Raised on country music as a child, Smith discovered punk bands like Bad Religion and Circle Jerks in his teen years, and musically Love and the Death of Damnation predominately hangs around the corner of acoustic-country and folk, but there is a clear punk-rock attitude that permeates the record and through the course of album Smith doesn’t shy away from integrating elements of other genres, such as blues and soul, into his songs which leaves each song sounding fresh and beckons the listener onward towards the end of the album. Each song is augmented by the solid instrumentation of Matt Lynott, who has been drumming with The White Buffalo for the past 12 years, and Bruce Witkin who provided bass. Witkin co-produced the album with engineer Ryan Dorn, and between them they clearly know how to capture Smith’s songs in a compelling way.

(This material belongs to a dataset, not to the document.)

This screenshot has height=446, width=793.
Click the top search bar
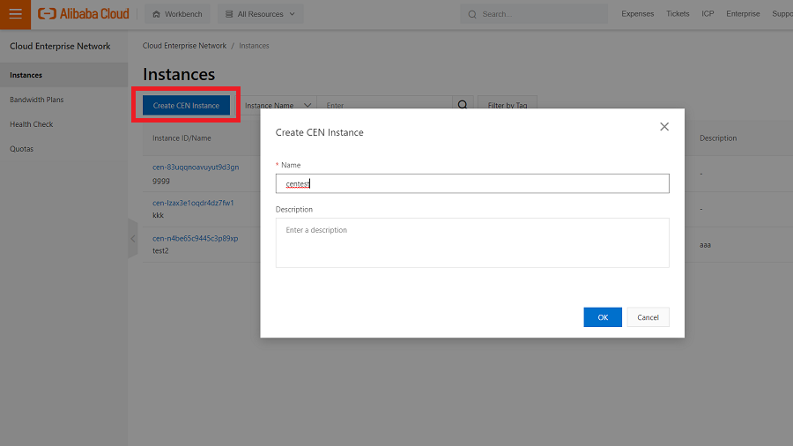(533, 14)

Smith emphasises the gravelly aspects of his baritone to great effect on songs like the driving Dark Days, the sing-along Home Is In Your Arms, and the blues-rock infused Rocky. The mournful Last Call to Heaven demonstrates that Smith can deftly soften his voice and introduce a fragility to it when required, something that almost seems incongruous with his woodsman-meets-aging-rocker appearance. Audra Mae lends her vocal prowess to the duet I Got You, and the interplay of the two singers’ voices is nothing short of gorgeous. Love and the Death of Damnation shows that The White Buffalo is confident and going from strength to strength.